The camera obscura, Latin for "dark chamber," is the basic building block of all photography. Light from a well-lit area passes through a small hole, and an image of what's outside is projected, upside down, on the back wall of a dark area. I have seen a naturally occurring camera obscura one time in my life. A moving image of my children, playing outside in the kiddie pool, was projected with astonishing resolution, color, and clarity on the wall of my bedroom. I've never forgotten it.

Considering how foundational the camera obscura is to photography, and to filmmaking, you would think it would have shown up in movies long ago; but I've never encountered it in a film, until now. The Fall , the second fiction film by the Indian director Tarsem Singh, who now bills himself by the single name "Tarsem," has captured this magical occurrence. A four-year-old girl, Alexandria, played by the lovely young actress Catinca Untaru in one of the greatest and most delicately evoked child performances in modern movies, is in the hospital with a broken arm. In her travels around the building, dark and filled with mysteries, she sees, projected through a keyhole, the image of a horse on the wall.

What is the significance of the horse? Horses are, in fact, a motif throughout the film, including a striking, silent, black-and-white opening sequence involving a train, a bridge, and a drowned horse. What do they mean? Maybe nothing. Based on Tarsem's previous film, The Cell , he clearly loves horses, and perhaps he put them in his new film simply because they are so beautiful.

Some critics have criticized The Fall for exactly that reason. They complain that the film's story is thin, and that its images are unmotivated, simply a director's fancy, or folly. But is it folly to bring to the world images that have never been seen before? Such as a man whose back is riddled with one hundred arrows, so that when he falls backwards, he is borne aloft by the shafts as if resting in bed? Or a cluster of dead, red bodies hanging from the ceiling, in the shape of a chandelier, slowly rotating? Or a white sheet, stretching twelve stories high, in the middle of the desert, slowly turning red from the bottom up as the blood of a fallen comrade soaks upwards?

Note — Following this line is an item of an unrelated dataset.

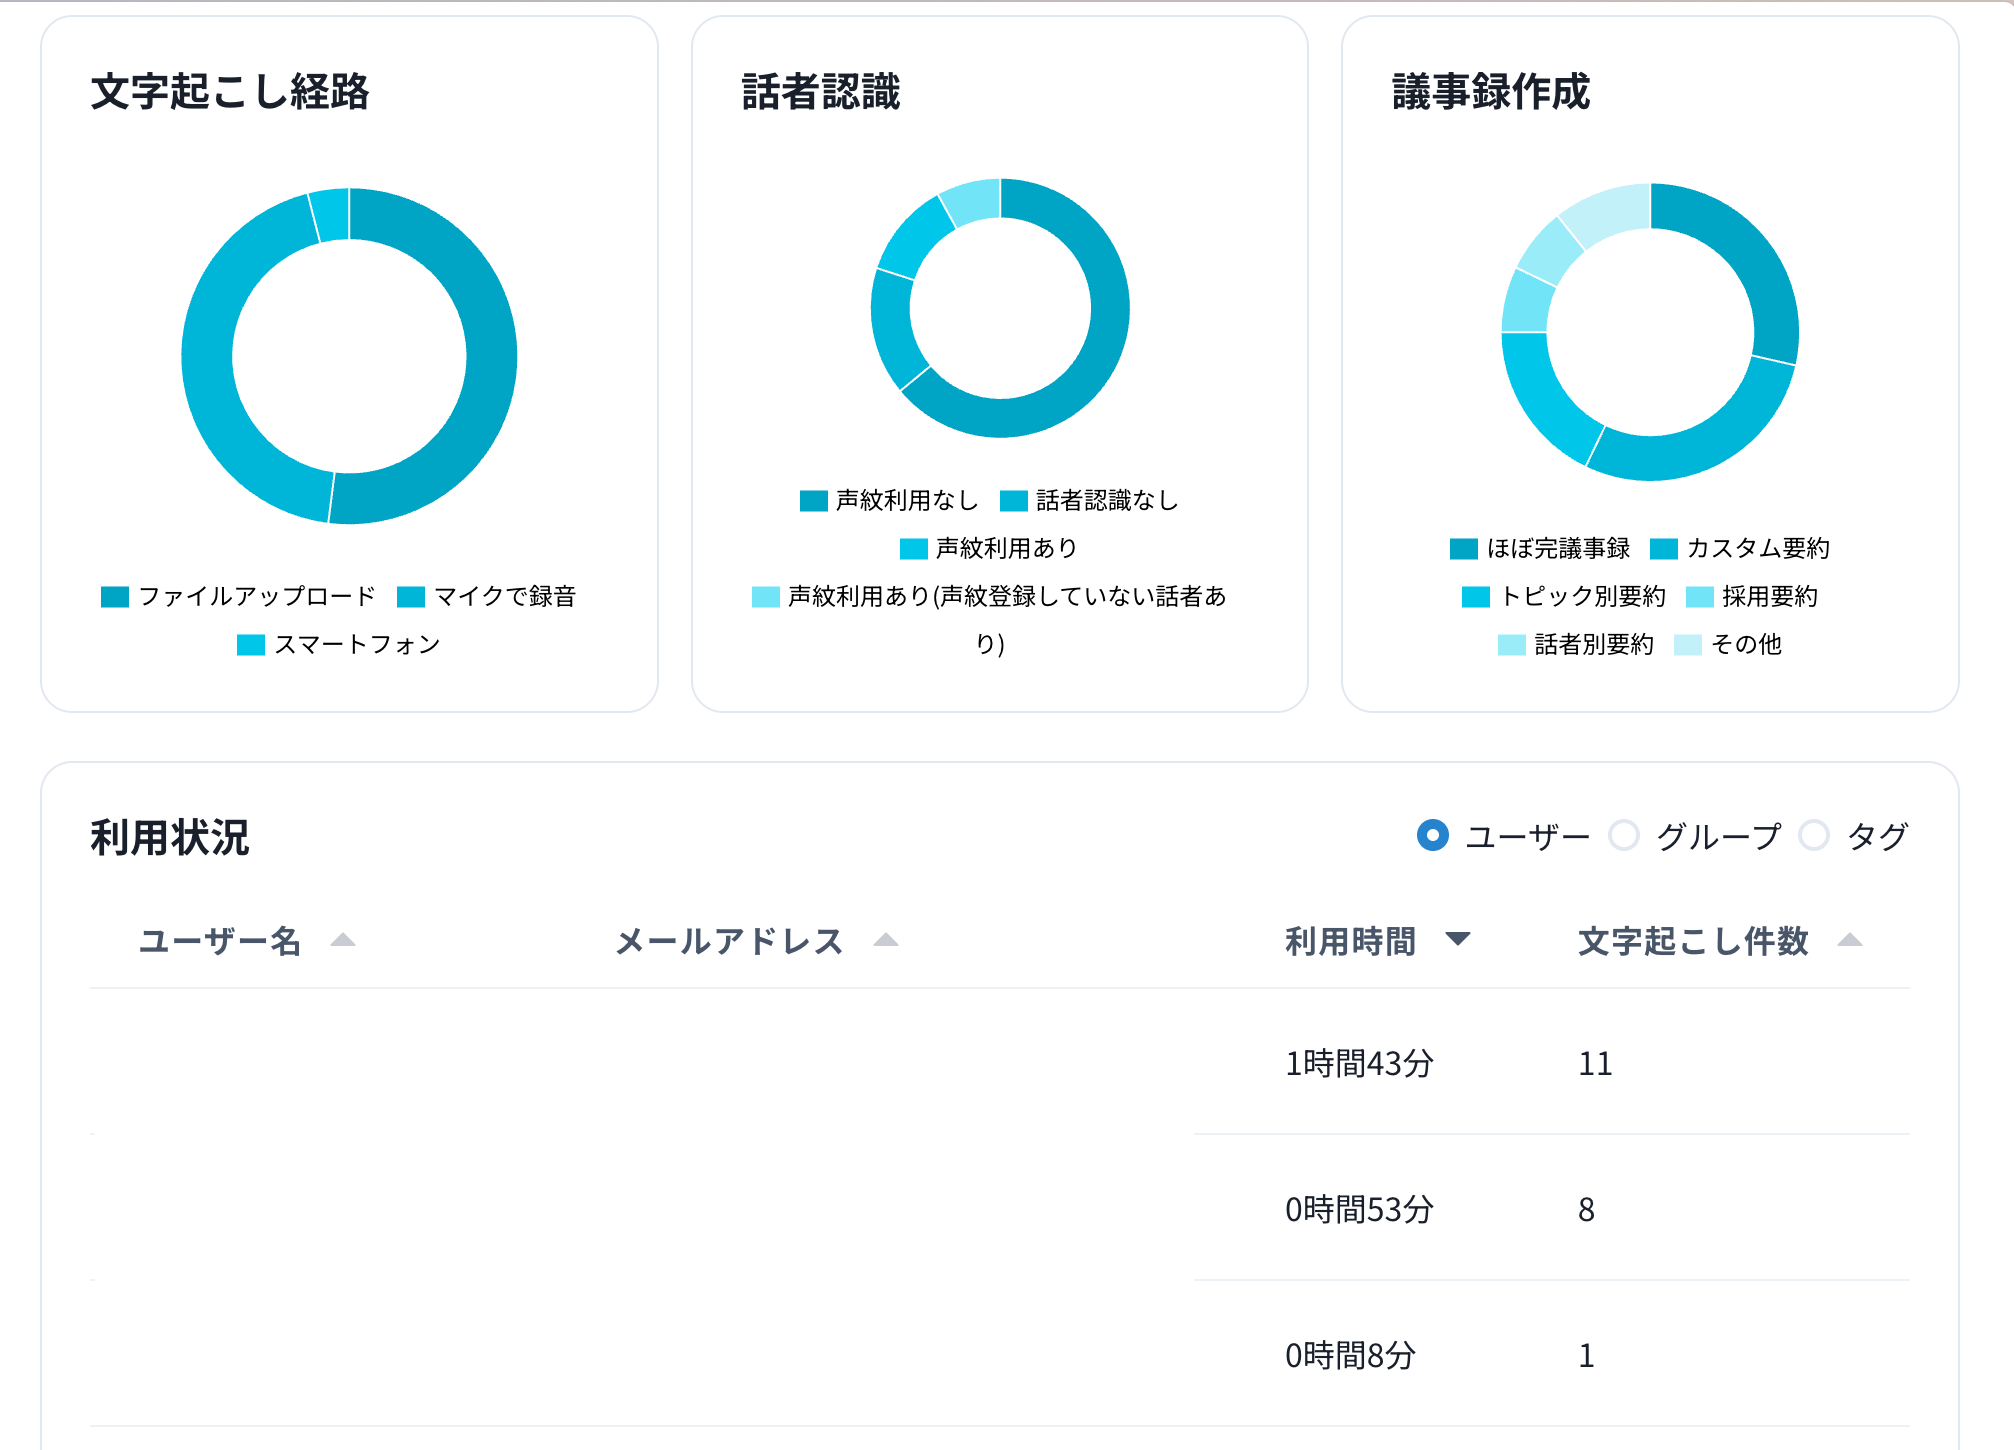
Task: Click the 声紋利用あり legend swatch
Action: (x=913, y=548)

If the images I've mentioned sound grisly, I suppose sometimes the film can be that way. The little girl is being told an extemporaneous adventure tale by another patient, a man named Roy, played by Lee Pace. Roy, jilted by his lover, has lost the will to live, and is dreaming of suicide. His own thoughts are dark; it's no wonder that the images he conjures are tinged with death.

But the key to the film is that his word pictures, which we see acted out, in all their exaggerated, theatrical glory, are filtered through the mind of the little girl. What we're seeing isn't necessarily the story the storyteller intends, but rather the one that is received. In other fantasy films, there is no question that the other world has an independent existence, and a child is just a visitor. The Fall is much closer to imagination. Tarsem is reaching for the deepest heart of the cinema: the ability of colorful, moving shadows on the wall to stir deep emotions within us, no explanation needed. Asking all the images to make sense is to miss the point entirely. This is a film of amazement.

"The Fall" is currently playing in an exclusive engagement at the Keystone Art Theater in Indianapolis. Even with the price of gas, it's worth the trip. Reviewing movies for WFIU, this is Peter Noble-Kuchera.